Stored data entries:
--

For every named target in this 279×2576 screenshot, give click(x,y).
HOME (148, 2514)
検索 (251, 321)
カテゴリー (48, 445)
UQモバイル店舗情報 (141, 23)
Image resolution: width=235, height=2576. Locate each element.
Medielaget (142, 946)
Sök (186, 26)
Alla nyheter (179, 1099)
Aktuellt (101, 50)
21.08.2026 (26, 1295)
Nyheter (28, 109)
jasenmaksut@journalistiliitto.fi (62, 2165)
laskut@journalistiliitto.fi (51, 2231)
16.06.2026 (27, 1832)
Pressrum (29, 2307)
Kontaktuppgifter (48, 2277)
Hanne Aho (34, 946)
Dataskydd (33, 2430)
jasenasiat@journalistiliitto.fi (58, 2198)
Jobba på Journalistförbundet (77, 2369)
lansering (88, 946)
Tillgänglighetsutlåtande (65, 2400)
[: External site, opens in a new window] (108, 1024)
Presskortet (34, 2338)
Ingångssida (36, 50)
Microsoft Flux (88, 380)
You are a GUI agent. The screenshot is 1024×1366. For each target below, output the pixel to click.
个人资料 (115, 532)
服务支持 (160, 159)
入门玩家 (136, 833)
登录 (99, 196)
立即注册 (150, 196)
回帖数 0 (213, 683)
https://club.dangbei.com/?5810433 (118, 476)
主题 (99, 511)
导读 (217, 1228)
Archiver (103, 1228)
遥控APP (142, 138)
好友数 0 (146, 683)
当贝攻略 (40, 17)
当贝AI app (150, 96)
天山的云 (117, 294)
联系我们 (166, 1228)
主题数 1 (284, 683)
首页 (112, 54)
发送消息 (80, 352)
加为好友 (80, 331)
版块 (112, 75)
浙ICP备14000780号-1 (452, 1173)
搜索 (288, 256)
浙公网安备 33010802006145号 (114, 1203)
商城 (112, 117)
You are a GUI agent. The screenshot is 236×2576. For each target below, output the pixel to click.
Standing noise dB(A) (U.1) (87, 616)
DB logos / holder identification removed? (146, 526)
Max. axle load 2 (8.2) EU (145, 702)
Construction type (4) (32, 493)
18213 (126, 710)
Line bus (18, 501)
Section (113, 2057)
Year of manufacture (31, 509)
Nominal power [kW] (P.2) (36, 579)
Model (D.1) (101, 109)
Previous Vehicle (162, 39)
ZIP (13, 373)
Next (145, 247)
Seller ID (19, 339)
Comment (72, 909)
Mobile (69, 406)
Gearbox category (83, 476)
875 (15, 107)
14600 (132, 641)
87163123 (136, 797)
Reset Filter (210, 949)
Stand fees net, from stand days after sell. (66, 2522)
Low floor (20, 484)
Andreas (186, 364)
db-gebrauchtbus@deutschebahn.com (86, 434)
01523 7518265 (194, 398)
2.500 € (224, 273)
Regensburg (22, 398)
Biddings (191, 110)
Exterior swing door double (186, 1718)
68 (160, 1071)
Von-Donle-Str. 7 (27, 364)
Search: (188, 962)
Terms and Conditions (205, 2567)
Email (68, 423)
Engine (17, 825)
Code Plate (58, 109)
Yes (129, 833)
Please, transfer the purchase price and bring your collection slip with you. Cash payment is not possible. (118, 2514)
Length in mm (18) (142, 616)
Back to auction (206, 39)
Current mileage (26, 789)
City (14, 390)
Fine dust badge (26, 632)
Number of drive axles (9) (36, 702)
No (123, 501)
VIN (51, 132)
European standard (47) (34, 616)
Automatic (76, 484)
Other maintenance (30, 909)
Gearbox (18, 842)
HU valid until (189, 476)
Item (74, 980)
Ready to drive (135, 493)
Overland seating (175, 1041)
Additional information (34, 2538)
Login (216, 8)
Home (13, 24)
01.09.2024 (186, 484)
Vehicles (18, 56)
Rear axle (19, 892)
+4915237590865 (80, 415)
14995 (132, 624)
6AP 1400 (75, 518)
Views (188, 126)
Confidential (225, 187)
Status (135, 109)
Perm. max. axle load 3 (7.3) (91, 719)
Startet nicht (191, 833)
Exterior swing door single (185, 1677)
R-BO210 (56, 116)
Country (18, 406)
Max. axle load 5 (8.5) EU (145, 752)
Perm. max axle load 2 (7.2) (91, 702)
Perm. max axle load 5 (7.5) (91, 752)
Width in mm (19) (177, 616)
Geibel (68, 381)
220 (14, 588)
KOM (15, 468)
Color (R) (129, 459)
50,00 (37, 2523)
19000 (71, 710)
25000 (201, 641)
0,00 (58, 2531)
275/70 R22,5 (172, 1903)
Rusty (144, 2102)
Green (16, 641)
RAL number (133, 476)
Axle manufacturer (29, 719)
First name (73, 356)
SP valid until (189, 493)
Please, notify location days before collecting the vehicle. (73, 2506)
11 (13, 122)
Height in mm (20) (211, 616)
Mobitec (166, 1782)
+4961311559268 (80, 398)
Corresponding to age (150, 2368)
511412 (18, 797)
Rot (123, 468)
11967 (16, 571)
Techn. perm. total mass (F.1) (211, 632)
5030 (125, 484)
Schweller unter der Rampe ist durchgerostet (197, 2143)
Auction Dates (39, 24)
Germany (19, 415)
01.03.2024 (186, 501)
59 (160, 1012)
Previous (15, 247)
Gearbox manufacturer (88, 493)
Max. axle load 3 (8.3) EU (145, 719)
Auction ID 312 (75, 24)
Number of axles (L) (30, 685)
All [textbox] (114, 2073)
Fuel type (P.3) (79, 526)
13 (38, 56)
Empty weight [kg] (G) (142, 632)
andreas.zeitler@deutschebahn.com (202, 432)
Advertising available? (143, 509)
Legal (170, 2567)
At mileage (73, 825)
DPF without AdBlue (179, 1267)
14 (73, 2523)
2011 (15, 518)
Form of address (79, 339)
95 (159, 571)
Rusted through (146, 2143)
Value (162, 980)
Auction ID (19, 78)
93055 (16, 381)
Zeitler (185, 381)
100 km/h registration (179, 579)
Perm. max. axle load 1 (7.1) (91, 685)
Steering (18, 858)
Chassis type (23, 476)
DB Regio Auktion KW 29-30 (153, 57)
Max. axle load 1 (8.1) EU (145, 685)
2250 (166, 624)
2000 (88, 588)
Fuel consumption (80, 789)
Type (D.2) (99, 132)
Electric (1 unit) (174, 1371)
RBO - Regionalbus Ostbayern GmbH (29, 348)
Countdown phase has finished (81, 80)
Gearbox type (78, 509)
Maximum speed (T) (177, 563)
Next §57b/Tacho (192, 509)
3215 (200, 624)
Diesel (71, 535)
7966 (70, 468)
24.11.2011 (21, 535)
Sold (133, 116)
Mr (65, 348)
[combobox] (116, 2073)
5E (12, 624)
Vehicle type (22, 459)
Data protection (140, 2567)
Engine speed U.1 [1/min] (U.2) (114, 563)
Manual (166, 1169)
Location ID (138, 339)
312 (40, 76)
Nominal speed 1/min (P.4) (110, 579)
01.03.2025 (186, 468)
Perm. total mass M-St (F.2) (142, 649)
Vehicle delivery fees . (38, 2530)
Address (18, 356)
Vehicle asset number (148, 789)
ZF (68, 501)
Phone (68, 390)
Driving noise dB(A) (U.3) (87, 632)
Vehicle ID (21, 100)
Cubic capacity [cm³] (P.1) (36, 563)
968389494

--

WHAT THE TASK ASKS:
Please reproduce, exactly as they appear above, the lines from the line containing "Auction ID 312 (75, 24)" up to and including the line containing "Steering (18, 858)".

ANSWER TO THIS TASK:
Auction ID 312 (75, 24)
Number of axles (L) (30, 685)
All [textbox] (114, 2073)
Fuel type (P.3) (79, 526)
13 (38, 56)
Empty weight [kg] (G) (142, 632)
andreas.zeitler@deutschebahn.com (202, 432)
Advertising available? (143, 509)
Legal (170, 2567)
At mileage (73, 825)
DPF without AdBlue (179, 1267)
14 (73, 2523)
2011 (15, 518)
Form of address (79, 339)
95 (159, 571)
Rusted through (146, 2143)
Value (162, 980)
Auction ID (19, 78)
93055 (16, 381)
Zeitler (185, 381)
100 km/h registration (179, 579)
Perm. max. axle load 1 (7.1) (91, 685)
Steering (18, 858)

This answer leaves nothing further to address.